Among the entries, find the lines with the string "computer" and copy them.
--- START ---
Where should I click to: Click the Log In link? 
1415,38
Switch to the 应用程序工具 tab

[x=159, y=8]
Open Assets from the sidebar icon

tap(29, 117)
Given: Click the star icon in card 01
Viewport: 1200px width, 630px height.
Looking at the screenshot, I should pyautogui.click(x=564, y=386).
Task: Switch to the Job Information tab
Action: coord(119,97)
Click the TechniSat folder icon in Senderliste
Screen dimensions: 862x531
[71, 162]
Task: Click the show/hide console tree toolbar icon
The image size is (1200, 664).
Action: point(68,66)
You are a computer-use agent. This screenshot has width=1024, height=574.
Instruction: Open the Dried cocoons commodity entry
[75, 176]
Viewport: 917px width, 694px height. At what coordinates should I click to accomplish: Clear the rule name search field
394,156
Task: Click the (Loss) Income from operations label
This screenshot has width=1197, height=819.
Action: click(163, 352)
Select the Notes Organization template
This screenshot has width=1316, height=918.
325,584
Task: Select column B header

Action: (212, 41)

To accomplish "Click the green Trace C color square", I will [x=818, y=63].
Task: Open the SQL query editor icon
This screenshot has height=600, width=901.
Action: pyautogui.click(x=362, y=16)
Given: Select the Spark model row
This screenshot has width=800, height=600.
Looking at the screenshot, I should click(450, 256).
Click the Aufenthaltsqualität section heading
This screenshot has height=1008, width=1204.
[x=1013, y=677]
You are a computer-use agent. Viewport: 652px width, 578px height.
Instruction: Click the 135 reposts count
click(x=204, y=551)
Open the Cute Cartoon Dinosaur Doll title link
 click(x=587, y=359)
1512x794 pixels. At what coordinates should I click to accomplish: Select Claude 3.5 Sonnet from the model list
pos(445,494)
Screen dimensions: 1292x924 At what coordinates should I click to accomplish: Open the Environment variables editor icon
--- END ---
## [Exercise answer]
You are a computer-use agent. This screenshot has width=1024, height=574.
You are a computer-use agent. Viewport: 652px width, 578px height.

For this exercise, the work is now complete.